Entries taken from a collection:

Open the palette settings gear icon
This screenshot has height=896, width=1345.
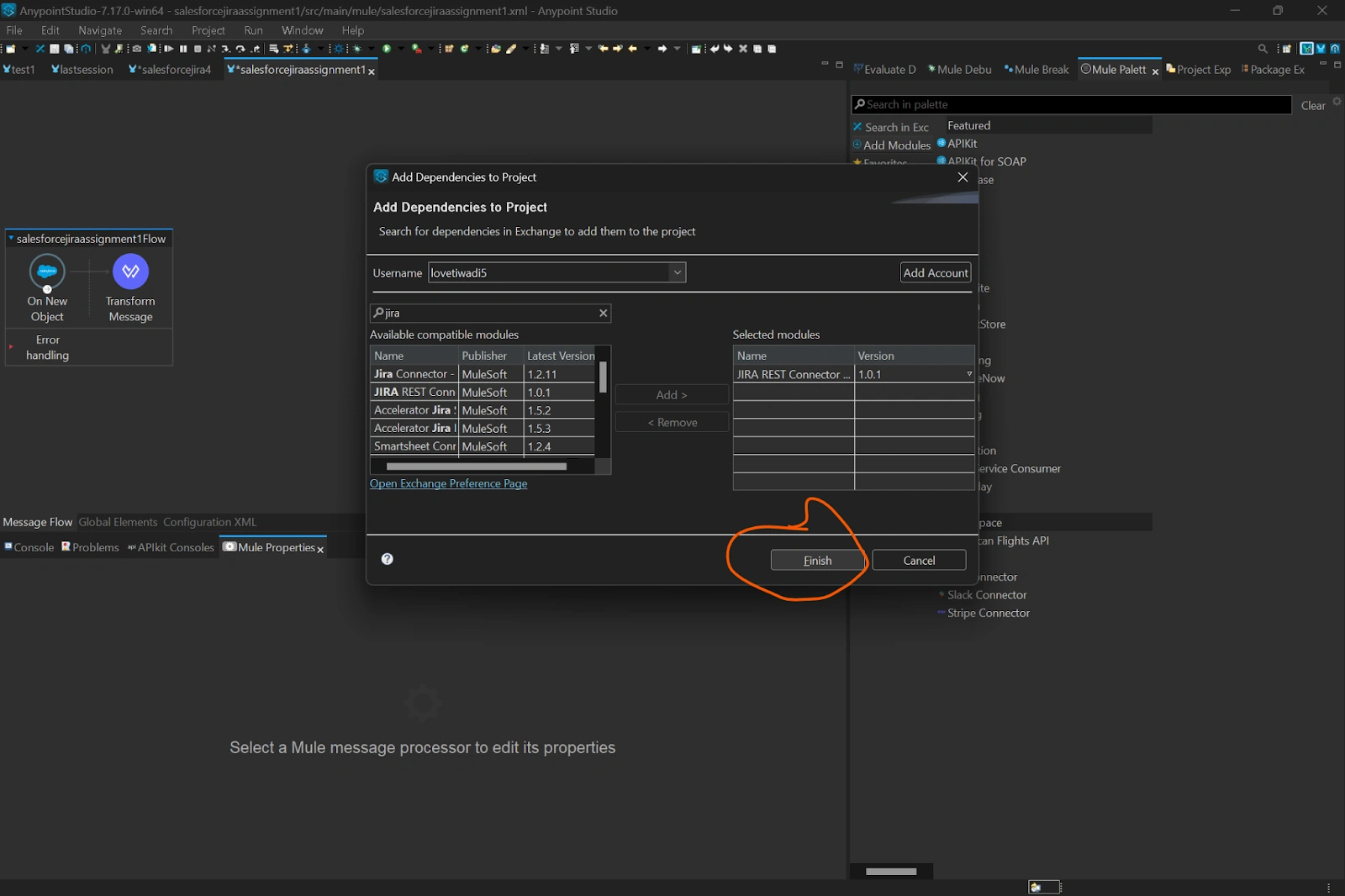pos(1337,102)
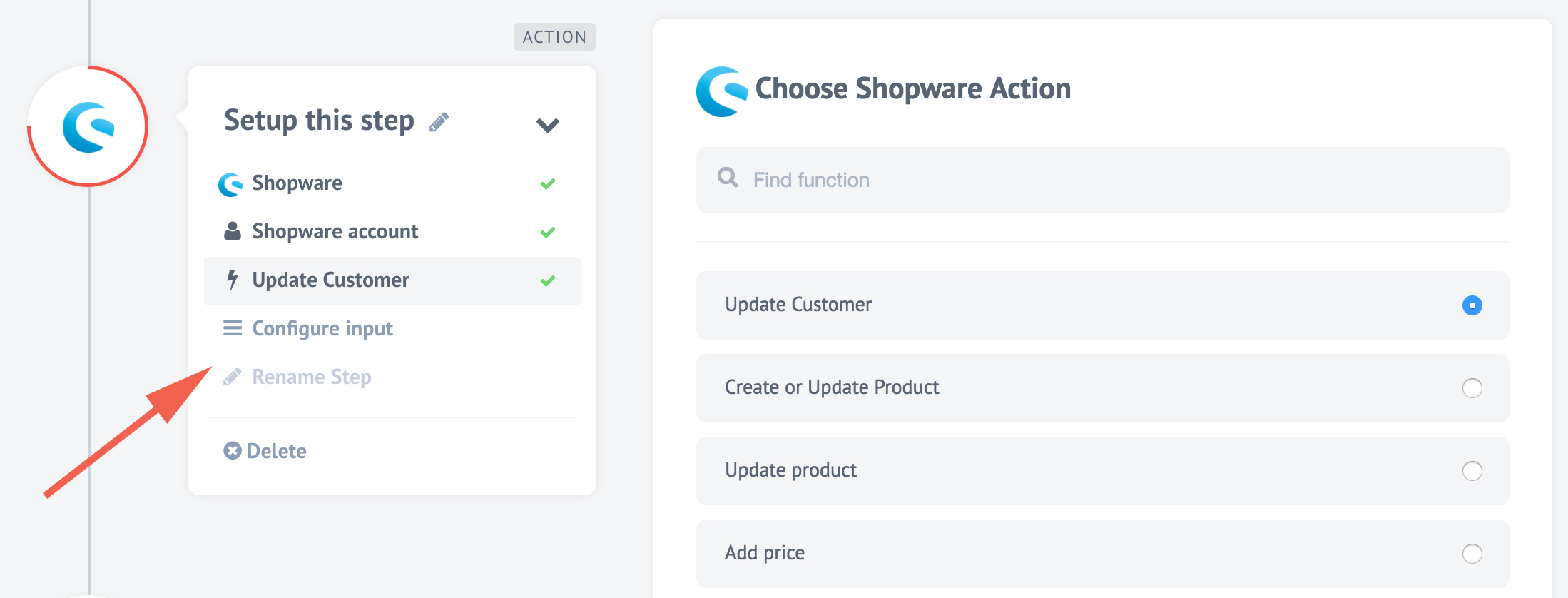
Task: Click the ACTION label badge
Action: pos(554,37)
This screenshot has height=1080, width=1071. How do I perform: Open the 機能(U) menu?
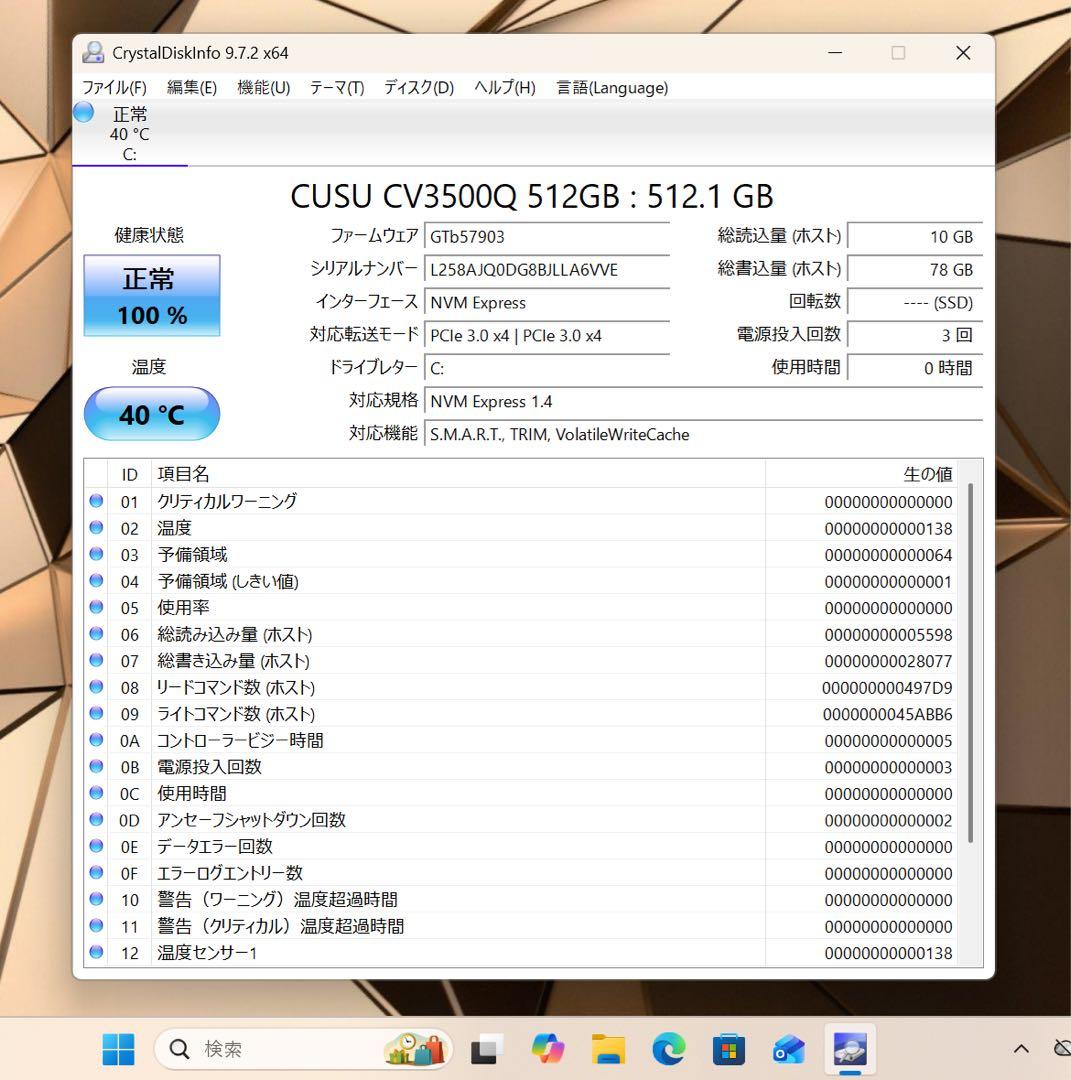point(262,87)
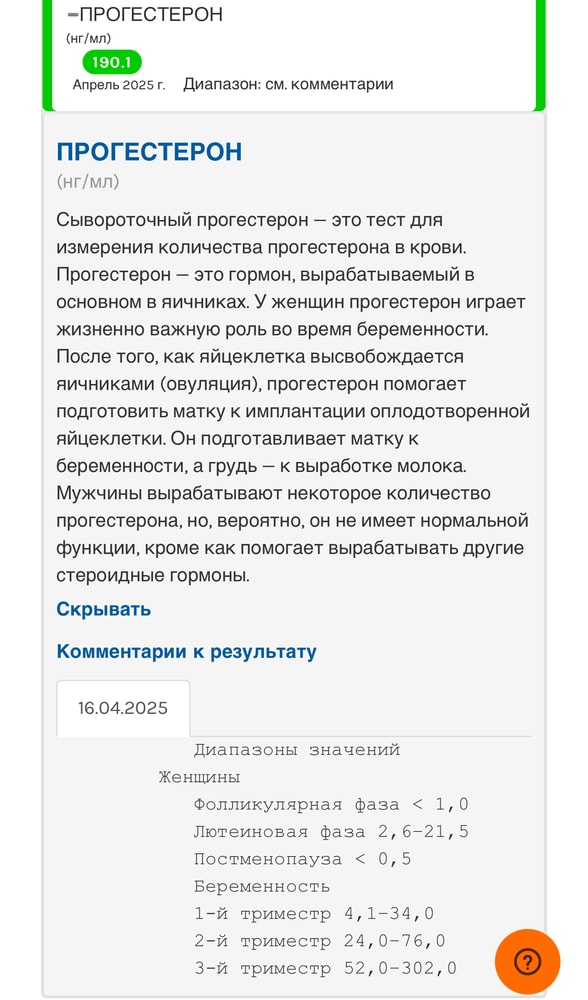Screen dimensions: 588x1000
Task: Tap the Диапазон: см. комментарии note
Action: click(290, 85)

→ **YOUR INSTRUCTIONS**: Every entry must be retyped exactly, with the pictures removed.

→ **RESPONSE**:
Open the palette settings gear icon
This screenshot has height=896, width=1345.
pos(1337,102)
Task: Click the ACTION label badge
Action: pos(554,37)
This screenshot has height=1080, width=1071. How do I perform: Open the 機能(U) menu?
point(262,87)
Screen dimensions: 588x1000
Task: Tap the Диапазон: см. комментарии note
Action: click(290, 85)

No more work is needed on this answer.